Despite the range of these approaches, they are just the first wave of methods under development. Researchers are currently developing or investigating methods of brain stimulation that involve the use of low intensity magnetic fields, ultrasound, near infra-red light and even light stimulation of genetically modified neurones (optogenetics).

Laboratory studies have already established that neurones may be stimulated with a number of these technologies. For example, ultrasound appears to stimulate neuronal activity by opening specific chemical channels on nerve membrane at levels of ultrasound stimulation that do not heat tissue.

It is unclear how low intensity magnetic fields interact with neuronal tissue, but nerve cells do contain small amounts of metals that are potentially manipulable by magnetic fields.

Optogenetics uses viral vectors to insert light-sensitive proteins into nerve cell membranes. When these nerve cells are exposed to specific frequencies of light, the proteins open pathways in nerve membranes, causing nerve cells to fire. Optogenetic applications have been developed in animal models, although there will be considerable challenges translating this research into human applications.

Other new approaches proposed involve the activation of brain regions by stimulating other aspects of the nervous system, such as branches of the vagal or trigeminal nerves or the caloric system in the inner ear. These nerves can be stimulated as they are close to the surface of the skin, and stimulation sends signals back into the brain and can potentially modulate brain activity.

Presumably only a very limited number of all of these techniques will ultimately make their way through development and clinical trials into widespread use. This process will be dependent on the science but also a range of commercial and clinical realities. For example, the progress of the development of tDCS is likely to be hindered by the lack of patent protection and hence commercial investment in this technique currently, an issue that slowed the development of rTMS. Clinical uptake of some of these techniques will require the development of new clinical infrastructure, the cost of which may also be limiting.

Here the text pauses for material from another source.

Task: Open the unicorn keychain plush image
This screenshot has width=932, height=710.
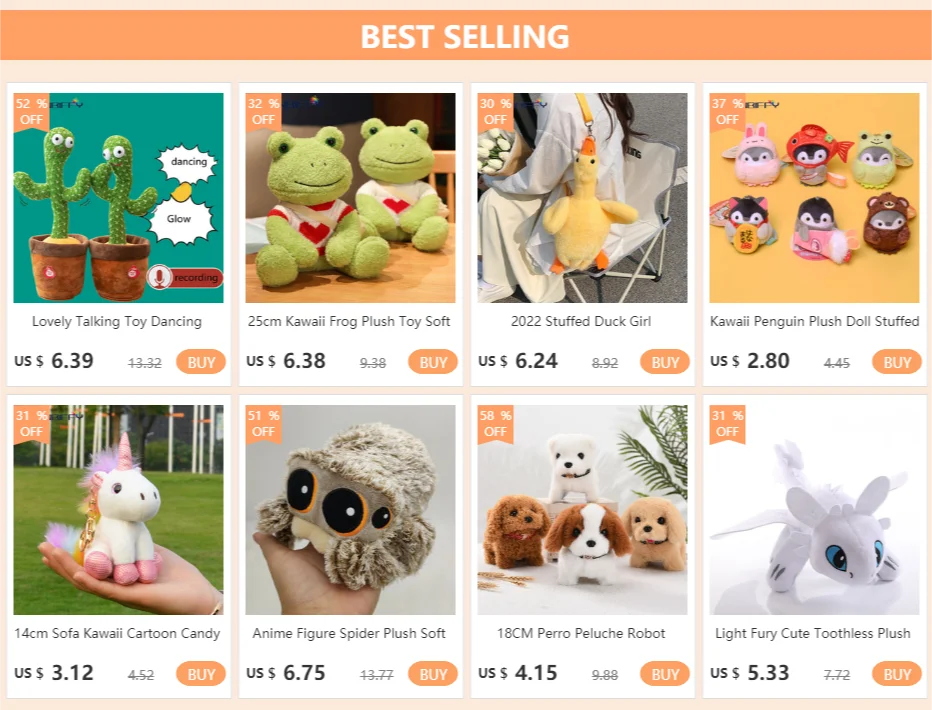Action: click(x=118, y=510)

A final challenge and opportunity lies in the clinical difficulties found in comprehensively establishing the effectiveness of any antidepressant strategy. Most depression researchers now see it as a heterogeneous syndrome that is probably made up of a number of different types of depression. This variability is likely to have contributed to the difficulties faced in anti­depressant drug development, with response rates to medications often quite limited and not much greater than placebo.

Evaluating these new brain stimulation methods in a similar unsophisticated manner is also likely to be problematic. However, if researchers can combine the development of these techniques with improved understanding of the brain dynamics involved in depression and the effects of brain stimulation on brain networks in patients, they will be better able to target treatment and individualise treatment approaches.

So where does all this leave Jamie? She currently has few more options unless she lives in one of the places where rTMS is becoming available. However, over the coming years, patients like Jamie are likely to have the option of exploring non-invasive techniques like rTMS and tDCS quite early in their illness, and certainly when there are signs that medication is not producing a response.

The choice of the type of treatment and its method of application may well be personalised using brain imaging methods such as functional magnetic resonance imaging. If she does not respond to these, MST or some derivative of it may be a safe and effective alternative to ECT. If she remains depressed and struck in her illness she may have the option of DBS and related approaches.

Hopefully these developments will mean that the burden of suffering produced by depression and related illnesses will be progressively ameliorated over the coming years.

Paul B. Fitzgerald is a Professor of Psychiatry at Monash University and The Alfred Hospital in Melbourne. He has been utilising new brain stimulation approaches to study and treat psychiatric disorders for 15 years.